◆ TASK DESCRIPTION ◆
Copy out every line of the rows below word for word, leaving out the pictures.
━━━━━ DATASET ━━━━━
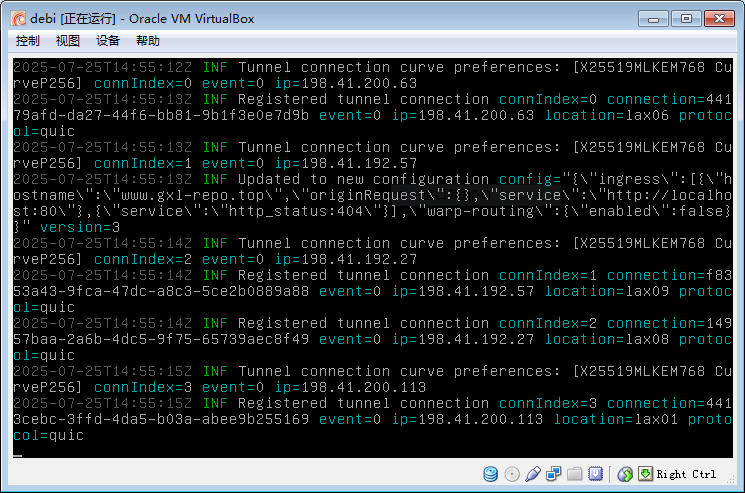
Task: Open the 视图 menu
Action: [68, 41]
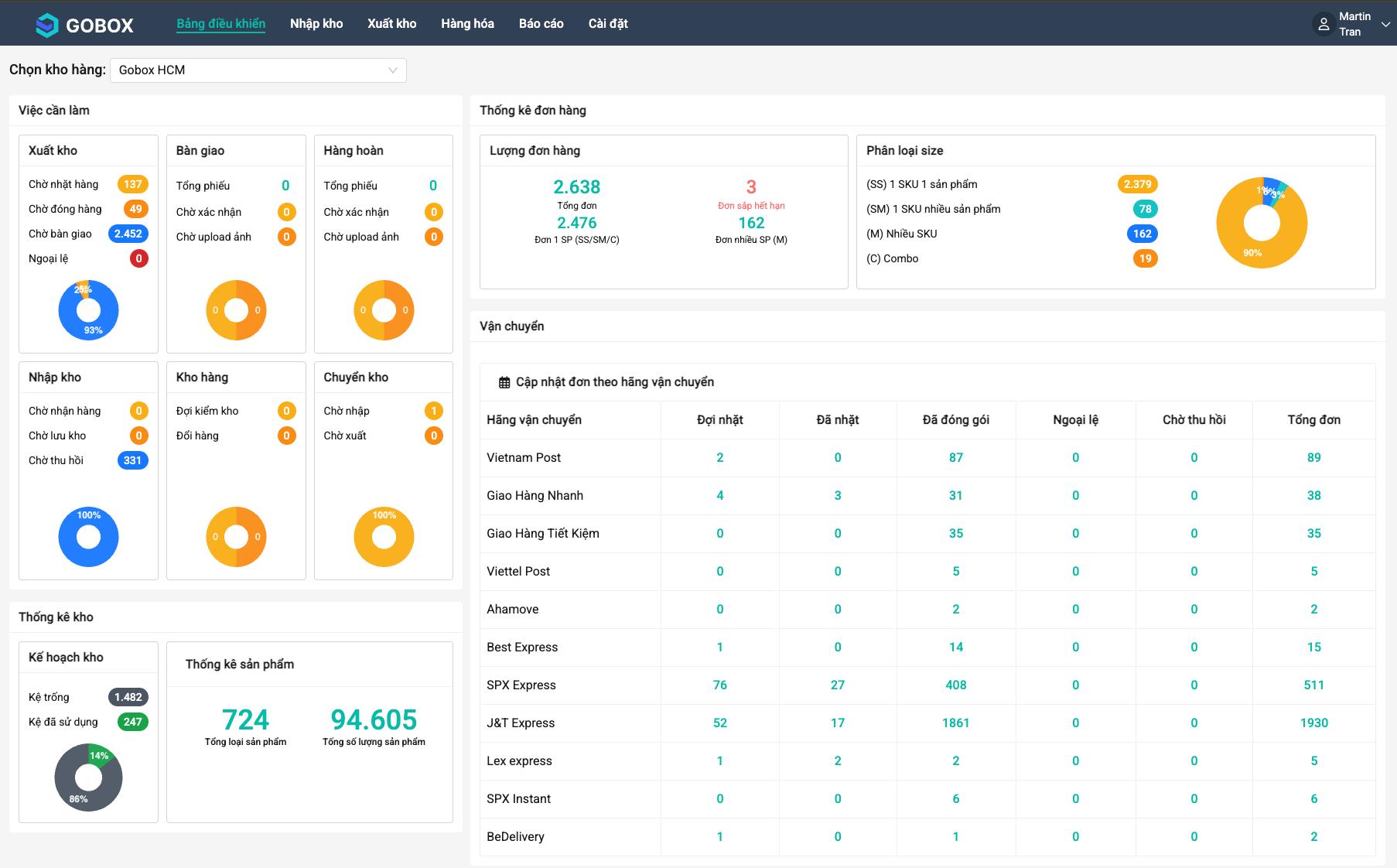Select the Bảng điều khiển tab

[x=220, y=24]
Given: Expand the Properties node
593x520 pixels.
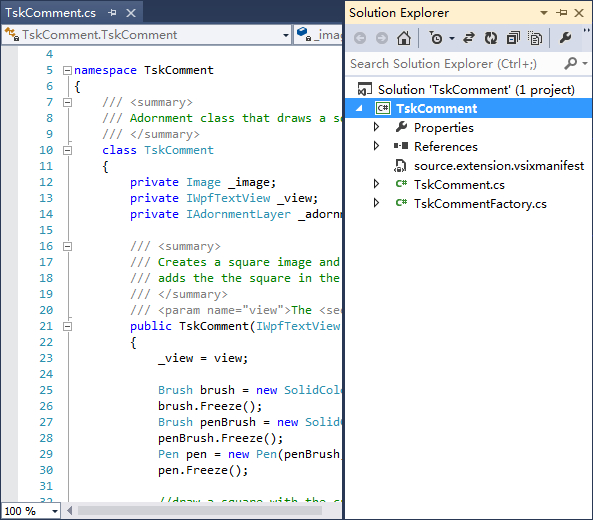Looking at the screenshot, I should click(376, 127).
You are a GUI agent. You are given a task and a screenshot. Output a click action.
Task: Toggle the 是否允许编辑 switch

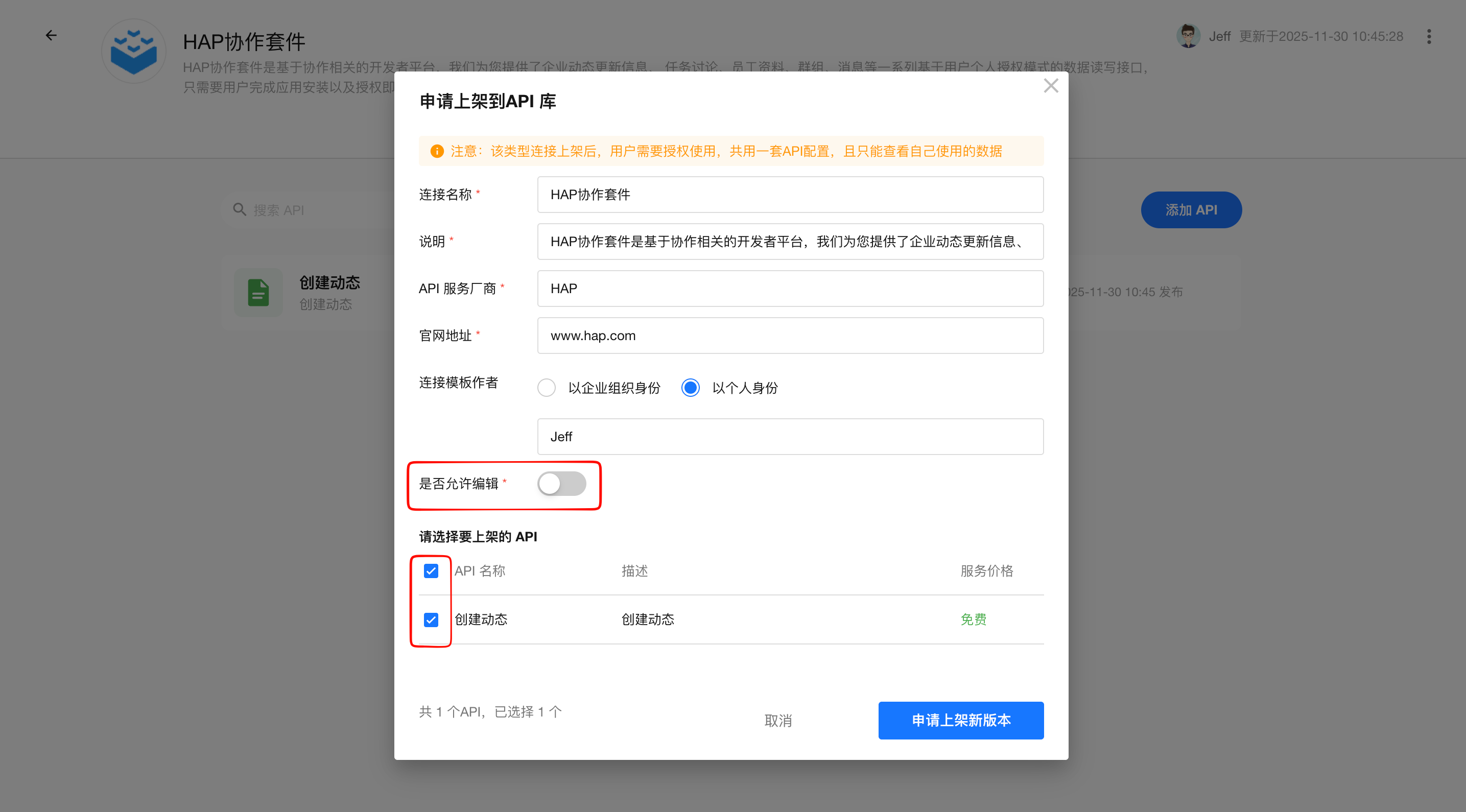(561, 484)
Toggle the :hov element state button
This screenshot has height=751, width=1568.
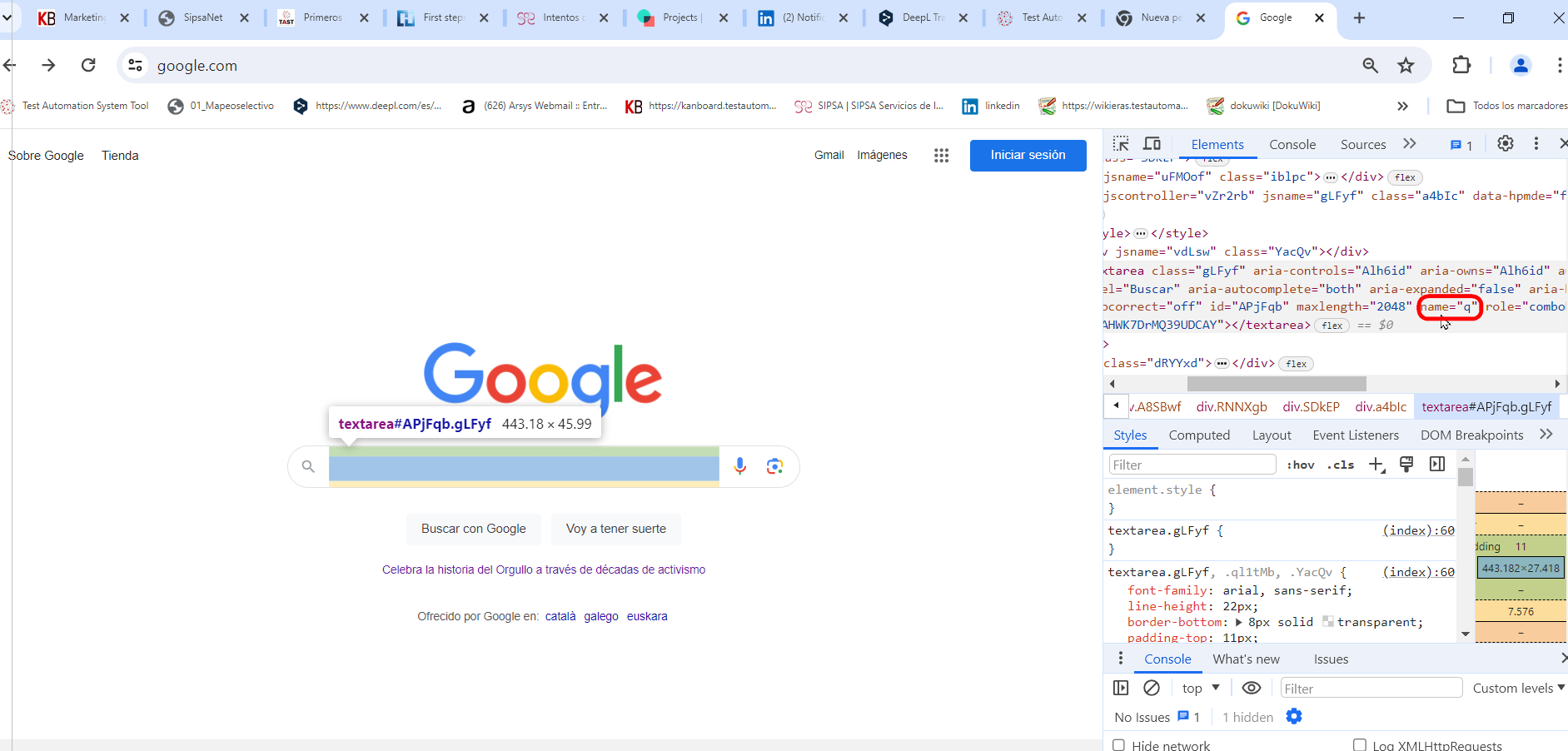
━━━━━
◆ RESULT FOR THIS TASK ◆
Task: Open the 视图 menu
Action: [68, 41]
Select the Bảng điều khiển tab

[x=220, y=24]
Given: Expand the Properties node
593x520 pixels.
Looking at the screenshot, I should click(376, 127).
You are a GUI agent. You are given a task and a screenshot. Output a click action.
Task: Toggle the 是否允许编辑 switch

(561, 484)
Toggle the :hov element state button
This screenshot has height=751, width=1568.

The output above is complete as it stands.